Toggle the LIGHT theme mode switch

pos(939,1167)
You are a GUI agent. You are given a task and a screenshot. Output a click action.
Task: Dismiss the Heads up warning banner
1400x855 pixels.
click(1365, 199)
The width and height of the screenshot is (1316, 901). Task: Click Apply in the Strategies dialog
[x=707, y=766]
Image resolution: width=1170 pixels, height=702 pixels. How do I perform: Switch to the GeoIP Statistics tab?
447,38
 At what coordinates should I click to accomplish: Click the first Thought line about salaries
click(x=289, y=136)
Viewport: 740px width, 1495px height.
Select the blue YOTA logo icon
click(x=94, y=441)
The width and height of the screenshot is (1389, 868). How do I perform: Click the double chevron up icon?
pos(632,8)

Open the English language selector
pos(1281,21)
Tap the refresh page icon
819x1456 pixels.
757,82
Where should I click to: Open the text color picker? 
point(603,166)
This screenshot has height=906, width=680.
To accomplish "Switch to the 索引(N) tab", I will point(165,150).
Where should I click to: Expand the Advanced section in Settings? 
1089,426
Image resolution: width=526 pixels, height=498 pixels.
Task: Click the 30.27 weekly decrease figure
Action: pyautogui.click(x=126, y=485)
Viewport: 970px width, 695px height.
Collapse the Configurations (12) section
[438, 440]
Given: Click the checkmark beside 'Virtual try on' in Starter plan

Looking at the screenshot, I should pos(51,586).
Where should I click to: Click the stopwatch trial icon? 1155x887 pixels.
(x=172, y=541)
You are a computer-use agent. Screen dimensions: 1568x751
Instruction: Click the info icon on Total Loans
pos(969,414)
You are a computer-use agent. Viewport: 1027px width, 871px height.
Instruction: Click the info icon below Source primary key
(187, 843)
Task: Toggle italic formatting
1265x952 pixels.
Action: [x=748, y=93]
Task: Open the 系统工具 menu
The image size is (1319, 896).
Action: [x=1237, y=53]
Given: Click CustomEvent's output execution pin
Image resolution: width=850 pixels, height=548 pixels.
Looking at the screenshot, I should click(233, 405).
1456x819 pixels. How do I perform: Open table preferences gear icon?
__________________________________________________
Copy out the entries from the very first line down through the line that contains "[x=707, y=766]", including that line, with each line exactly as it appears above.

* Written answer
Toggle the LIGHT theme mode switch

pos(939,1167)
You are a GUI agent. You are given a task and a screenshot. Output a click action.
Task: Dismiss the Heads up warning banner
1400x855 pixels.
click(1365, 199)
The width and height of the screenshot is (1316, 901). Task: Click Apply in the Strategies dialog
[x=707, y=766]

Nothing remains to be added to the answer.